Rest

scripture on rest

If you follow along with me on social media, you know that I’m big on taking breaks, from my instagram. The last two weeks, I was absent from it and of course, it felt good.

Also, if you know me and follow along, you know I started another account to go hand in hand with this blog and to see where it goes… more of a fun page geared to all things motherhood, “lifestyle” and kids, to strike that “influencer gold,” that we all want, right?

As I removed myself from this particular instagram, I learned that it had started affecting  me negatively. I was getting frustrated with not having the “right” content or enough of it. I began comparing my page, to other similar ones. I lost sight of the whole reason for it.

While I would love for it to be an avenue of alternate income one day, I will no longer sweat it so hard. If I don’t have anything to say, or content to post, I’m not going to frustrate myself over it or force my girls to take a picture they’re not in the mood for. (adding to the frustration or anxiety of a moment) At the end of the day, it’s just social media. It’s another distraction, that most days I simply don’t even have time for… and I’m not getting paid, HA!

Don’t get me wrong, it’s fun and exciting. I love posting pictures and when I do have the time to get creative, it’s so much fun, but I don’t want it to consume me and my thoughts to the negative place, when it’s not going where I expected it to go. Or if it’s not getting enough likes, or comments, and it makes me feel like it wasn’t good enough to post.

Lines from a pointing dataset

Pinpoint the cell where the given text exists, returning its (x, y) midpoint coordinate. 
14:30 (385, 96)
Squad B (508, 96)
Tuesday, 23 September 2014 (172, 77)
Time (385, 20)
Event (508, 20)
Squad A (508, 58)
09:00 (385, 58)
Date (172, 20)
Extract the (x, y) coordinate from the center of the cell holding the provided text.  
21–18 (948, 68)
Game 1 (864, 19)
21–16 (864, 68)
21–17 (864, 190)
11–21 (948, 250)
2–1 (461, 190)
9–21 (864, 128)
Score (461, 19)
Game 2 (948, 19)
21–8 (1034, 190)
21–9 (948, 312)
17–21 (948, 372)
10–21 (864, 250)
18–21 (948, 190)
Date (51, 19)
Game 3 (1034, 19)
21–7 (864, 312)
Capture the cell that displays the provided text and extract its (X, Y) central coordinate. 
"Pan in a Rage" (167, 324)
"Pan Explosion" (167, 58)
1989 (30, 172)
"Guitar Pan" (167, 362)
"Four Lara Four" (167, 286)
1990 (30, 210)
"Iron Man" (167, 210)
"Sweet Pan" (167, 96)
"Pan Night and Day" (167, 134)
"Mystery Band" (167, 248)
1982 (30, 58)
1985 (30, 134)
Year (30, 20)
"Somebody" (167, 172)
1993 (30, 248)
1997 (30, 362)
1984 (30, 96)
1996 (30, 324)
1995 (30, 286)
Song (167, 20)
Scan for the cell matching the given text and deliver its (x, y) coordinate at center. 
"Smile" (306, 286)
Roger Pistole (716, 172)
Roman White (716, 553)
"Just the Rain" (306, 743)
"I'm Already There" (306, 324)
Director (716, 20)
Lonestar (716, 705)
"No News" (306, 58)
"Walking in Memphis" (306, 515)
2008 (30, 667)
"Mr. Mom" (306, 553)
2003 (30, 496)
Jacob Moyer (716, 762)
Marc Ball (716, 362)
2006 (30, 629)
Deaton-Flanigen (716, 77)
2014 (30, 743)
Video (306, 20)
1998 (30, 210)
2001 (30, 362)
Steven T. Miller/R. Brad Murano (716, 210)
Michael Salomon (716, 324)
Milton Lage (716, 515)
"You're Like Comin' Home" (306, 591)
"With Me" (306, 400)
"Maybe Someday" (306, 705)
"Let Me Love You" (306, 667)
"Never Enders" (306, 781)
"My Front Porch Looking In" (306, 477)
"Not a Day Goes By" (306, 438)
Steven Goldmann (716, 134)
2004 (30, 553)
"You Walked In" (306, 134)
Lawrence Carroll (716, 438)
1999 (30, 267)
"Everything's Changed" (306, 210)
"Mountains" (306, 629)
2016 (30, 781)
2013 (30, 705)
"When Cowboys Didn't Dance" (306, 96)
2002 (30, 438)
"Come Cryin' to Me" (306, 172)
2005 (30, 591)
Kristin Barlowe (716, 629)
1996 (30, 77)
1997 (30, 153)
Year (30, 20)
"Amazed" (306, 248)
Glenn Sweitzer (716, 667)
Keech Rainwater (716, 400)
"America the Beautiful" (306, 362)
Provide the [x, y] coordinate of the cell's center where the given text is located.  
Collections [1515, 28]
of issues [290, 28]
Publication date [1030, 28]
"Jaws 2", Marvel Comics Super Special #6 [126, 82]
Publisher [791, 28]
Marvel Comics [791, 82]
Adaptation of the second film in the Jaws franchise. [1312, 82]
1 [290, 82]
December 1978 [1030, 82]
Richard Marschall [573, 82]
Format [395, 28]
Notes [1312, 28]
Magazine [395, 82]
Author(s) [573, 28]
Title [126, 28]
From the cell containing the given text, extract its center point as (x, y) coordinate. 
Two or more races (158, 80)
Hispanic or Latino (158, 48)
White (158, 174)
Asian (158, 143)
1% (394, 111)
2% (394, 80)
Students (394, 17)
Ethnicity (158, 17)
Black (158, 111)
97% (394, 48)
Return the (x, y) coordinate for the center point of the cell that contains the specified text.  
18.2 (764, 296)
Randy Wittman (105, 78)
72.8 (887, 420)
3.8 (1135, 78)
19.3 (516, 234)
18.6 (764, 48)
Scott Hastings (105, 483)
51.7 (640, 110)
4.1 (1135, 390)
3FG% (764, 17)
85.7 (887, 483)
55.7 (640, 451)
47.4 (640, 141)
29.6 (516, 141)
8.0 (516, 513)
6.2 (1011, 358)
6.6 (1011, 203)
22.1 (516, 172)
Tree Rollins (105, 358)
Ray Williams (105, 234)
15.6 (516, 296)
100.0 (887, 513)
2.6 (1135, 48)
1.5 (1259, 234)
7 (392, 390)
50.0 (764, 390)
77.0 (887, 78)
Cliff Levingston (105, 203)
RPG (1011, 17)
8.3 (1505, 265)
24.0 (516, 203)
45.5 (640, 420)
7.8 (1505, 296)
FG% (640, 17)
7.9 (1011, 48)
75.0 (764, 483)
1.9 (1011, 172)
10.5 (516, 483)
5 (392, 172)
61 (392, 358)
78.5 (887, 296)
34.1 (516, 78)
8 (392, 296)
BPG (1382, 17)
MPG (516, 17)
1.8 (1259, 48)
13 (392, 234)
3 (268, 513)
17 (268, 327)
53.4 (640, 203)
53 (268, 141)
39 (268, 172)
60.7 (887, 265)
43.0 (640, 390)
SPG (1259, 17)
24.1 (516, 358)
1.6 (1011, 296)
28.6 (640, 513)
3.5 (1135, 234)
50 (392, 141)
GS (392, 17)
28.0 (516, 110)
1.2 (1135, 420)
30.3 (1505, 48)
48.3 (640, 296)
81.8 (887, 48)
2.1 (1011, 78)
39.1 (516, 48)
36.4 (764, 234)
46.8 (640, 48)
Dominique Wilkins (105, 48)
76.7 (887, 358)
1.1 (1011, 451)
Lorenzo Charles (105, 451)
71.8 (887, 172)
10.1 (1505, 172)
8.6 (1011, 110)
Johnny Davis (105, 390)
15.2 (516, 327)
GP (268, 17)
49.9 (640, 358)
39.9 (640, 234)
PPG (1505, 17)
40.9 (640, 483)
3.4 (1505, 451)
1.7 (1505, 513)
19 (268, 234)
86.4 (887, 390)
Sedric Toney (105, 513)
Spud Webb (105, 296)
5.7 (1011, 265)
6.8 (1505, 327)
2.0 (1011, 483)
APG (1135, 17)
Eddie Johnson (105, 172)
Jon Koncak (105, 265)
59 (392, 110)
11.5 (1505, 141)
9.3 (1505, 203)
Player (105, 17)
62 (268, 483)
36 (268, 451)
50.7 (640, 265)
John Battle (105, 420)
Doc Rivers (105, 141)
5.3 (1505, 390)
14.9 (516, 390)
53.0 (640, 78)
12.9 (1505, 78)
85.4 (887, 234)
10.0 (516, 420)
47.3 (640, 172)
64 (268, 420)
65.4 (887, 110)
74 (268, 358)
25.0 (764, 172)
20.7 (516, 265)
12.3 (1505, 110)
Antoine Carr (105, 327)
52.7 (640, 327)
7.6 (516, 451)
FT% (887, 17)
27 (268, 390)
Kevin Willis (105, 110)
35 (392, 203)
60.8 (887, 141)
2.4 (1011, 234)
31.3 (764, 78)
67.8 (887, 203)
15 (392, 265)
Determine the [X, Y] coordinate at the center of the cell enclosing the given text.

▸ **Tasks and exercises**
1. Answer these questions about the Rest post:
(a) For how long was the writer absent from instagram?
(b) What is the second account geared to?
(c) What does the writer say they will no longer force their girls to do?
2. Write out the Rest post from "While I would" up to and including "enough to post.", swapping "distraction" for "diversion".
3. Does each statement agree with the Rest post? Answer yes or no, and quote the words that settle it.
(a) The writer started the second account to go with the blog.
(b) The writer is being paid for the instagram posts.
(c) The writer began comparing the page to other pages.

▸ **Answers below**
1.
(a) The last two weeks.
(b) All things motherhood, "lifestyle" and kids.
(c) Take a picture they're not in the mood for.

2.
While I would love for it to be an avenue of alternate income one day, I will no longer sweat it so hard. If I don’t have anything to say, or content to post, I’m not going to frustrate myself over it or force my girls to take a picture they’re not in the mood for. (adding to the frustration or anxiety of a moment) At the end of the day, it’s just social media. It’s another diversion, that most days I simply don’t even have time for… and I’m not getting paid, HA!

Don’t get me wrong, it’s fun and exciting. I love posting pictures and when I do have the time to get creative, it’s so much fun, but I don’t want it to consume me and my thoughts to the negative place, when it’s not going where I expected it to go. Or if it’s not getting enough likes, or comments, and it makes me feel like it wasn’t good enough to post.

3.
(a) Yes: "I started another account to go hand in hand with this blog"
(b) No: "I’m not getting paid, HA!"
(c) Yes: "I began comparing my page, to other similar ones."